December 21st, 2005 1:08 PM

On December 7, The Associated Press's Martin Crutsinger reported on a rise in factory orders and productivity growth, and quoted an expert who predicted good times ahead:

"The momentum of growth has been very strong," said Nariman Behravesh, chief economist at Global Insight in Lexington, Mass. "This suggests that growth in the fourth quarter of this year and early next year will remain robust."

Two weeks later, on December 21 at 8:37 AM ET, in a report on the slight downward revision of third-quarter GDP growth from 4.3% to 4.1%, Crutsinger wrote the following, apparently for consumption by the general population, based on where it appeared (bold is mine):

Analysts believe growth has slowed substantially in the current quarter to around 3 percent, reflecting slower increases in consumer spending now that attractive auto incentives have been removed.

But in a different story filed at 11:03 AM ET today carried at Business Week, Crutsinger's tune changed a bit, and he revealed his source--someone different from the one he used in his story two weeks ago (bold is mine):

Analysts believe growth has slowed substantially in the current quarter to between 3 percent and 3.5 percent, reflecting slower increases in consumer spending now that attractive auto incentives have been removed. "Other than autos, the rest of consumer spending is doing OK," said David Wyss, chief economist at Standard & Poor's in New York.

Perhaps Crutsinger went to Mr.
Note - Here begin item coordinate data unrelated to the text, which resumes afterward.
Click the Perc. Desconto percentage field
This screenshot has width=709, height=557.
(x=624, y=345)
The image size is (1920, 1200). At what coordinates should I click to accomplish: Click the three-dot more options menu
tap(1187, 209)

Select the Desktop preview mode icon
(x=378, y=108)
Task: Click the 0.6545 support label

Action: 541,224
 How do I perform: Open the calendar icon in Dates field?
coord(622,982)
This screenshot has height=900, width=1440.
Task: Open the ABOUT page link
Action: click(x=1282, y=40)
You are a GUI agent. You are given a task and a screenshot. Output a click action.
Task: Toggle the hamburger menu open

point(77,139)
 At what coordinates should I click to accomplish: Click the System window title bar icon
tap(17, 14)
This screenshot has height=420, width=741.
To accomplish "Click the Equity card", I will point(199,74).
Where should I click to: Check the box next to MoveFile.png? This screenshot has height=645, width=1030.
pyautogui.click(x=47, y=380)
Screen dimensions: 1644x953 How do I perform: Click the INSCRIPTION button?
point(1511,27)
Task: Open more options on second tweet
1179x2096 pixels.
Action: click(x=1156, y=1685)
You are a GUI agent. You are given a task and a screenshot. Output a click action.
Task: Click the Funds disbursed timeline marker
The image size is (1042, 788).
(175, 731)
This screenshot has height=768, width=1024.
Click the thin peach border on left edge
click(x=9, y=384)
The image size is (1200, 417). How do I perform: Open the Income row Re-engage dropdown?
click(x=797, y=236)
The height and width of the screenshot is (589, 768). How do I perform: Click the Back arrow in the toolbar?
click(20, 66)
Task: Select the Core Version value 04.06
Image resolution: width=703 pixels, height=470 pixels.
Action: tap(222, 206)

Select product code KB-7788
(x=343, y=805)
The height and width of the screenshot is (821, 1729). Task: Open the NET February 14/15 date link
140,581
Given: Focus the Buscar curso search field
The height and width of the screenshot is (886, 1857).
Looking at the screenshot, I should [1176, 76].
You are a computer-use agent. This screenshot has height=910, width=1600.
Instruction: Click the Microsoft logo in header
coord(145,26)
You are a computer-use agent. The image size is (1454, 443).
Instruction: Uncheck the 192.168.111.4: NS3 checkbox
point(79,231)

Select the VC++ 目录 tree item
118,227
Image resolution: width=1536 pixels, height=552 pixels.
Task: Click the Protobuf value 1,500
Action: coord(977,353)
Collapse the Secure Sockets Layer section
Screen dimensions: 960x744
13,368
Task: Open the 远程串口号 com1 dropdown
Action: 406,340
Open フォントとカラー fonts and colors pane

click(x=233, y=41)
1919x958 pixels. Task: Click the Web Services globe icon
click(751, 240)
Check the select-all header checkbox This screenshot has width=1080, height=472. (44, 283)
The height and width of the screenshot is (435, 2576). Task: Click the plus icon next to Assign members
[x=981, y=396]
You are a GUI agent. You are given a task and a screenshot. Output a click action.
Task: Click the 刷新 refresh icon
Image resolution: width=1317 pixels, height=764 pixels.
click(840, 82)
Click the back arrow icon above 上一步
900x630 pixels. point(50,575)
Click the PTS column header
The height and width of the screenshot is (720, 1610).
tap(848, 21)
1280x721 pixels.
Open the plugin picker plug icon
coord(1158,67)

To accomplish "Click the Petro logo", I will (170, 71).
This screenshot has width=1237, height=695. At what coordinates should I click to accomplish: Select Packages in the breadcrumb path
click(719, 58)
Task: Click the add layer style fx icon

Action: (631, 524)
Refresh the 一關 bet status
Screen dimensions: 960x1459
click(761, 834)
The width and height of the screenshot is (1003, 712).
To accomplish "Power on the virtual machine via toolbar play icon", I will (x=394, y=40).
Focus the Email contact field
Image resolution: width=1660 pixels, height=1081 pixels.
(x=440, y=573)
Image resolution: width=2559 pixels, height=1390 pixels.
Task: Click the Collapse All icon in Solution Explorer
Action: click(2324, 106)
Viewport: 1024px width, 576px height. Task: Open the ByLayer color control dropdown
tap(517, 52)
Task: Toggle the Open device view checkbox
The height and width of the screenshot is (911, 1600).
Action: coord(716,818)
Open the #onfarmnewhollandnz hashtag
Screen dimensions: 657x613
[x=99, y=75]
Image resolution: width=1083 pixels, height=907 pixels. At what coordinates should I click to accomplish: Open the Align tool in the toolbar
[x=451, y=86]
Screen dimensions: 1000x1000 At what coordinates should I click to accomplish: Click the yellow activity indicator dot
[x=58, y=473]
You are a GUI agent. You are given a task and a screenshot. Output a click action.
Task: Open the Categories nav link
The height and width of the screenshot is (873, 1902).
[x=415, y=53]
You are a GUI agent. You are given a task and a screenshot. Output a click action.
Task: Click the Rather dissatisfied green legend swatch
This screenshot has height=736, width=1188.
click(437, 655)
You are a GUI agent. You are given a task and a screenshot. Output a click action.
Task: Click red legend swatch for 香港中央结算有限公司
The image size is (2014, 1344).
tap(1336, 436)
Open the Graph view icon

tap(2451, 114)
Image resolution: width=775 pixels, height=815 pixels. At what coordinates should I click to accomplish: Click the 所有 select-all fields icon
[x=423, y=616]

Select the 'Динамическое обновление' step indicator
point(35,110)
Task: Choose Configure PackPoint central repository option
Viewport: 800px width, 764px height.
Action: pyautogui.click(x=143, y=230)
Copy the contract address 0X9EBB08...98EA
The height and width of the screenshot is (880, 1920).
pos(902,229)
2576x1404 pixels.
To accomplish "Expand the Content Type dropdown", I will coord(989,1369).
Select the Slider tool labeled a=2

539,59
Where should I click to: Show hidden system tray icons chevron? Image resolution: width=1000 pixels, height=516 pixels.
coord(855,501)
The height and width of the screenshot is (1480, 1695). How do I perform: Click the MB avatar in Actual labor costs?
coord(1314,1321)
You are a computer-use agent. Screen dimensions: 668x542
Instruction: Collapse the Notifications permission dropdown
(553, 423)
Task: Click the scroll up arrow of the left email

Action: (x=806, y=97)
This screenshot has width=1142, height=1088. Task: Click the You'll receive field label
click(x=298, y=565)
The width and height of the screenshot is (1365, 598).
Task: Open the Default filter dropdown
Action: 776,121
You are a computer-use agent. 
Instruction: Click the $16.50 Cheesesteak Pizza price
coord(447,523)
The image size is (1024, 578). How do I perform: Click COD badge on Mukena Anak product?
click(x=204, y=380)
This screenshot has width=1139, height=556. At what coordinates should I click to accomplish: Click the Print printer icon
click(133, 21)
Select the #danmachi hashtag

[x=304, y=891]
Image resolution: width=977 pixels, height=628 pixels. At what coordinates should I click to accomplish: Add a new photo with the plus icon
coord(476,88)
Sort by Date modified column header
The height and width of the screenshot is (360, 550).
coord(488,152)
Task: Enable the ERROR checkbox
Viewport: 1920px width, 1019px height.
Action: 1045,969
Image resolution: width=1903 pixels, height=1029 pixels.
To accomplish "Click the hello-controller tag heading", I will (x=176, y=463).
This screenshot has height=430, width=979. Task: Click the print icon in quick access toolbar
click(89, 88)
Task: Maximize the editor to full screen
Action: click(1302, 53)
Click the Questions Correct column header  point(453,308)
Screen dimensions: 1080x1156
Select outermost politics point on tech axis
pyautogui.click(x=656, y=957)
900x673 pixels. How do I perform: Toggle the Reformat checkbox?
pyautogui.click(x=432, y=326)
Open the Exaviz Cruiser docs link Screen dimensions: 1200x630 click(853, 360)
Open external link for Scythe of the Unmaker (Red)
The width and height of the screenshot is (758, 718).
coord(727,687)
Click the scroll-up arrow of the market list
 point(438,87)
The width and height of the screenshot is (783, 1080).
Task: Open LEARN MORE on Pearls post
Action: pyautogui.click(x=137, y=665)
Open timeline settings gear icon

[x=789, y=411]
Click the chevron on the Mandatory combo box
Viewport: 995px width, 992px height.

Wyss because Mr. Behravesh at Global Insight was too optimistic for Crutsinger, who let his bias slip earlier in the Business Week piece (bold is mine):

The Bush administration, which has been on a concerted campaign to highlight the economy's strong points to bolster the president's approval ratings, said the 4.1 percent GDP growth rate was evidence of a vibrant economy.

Really? How Mr. Crutsinger knows the adminstration's motivations, which may be to go over the heads of The Mainstream Press, which has managed to keep the current 10-quarter streak of 3%-plus GDP growth one of the best-kept secrets of the decade thus far, isn't revealed. Bloomberg did the homework Crutsinger should have done, or should have reported on:

The economy will expand 3.3 percent at an annual rate from October to December, the median of 72 estimates in another Bloomberg survey.

The fact that the forecasters have consistently underestimated GDP growth during most of the 10-quarter growth streak also remains an unexplained, and unreported, mystery.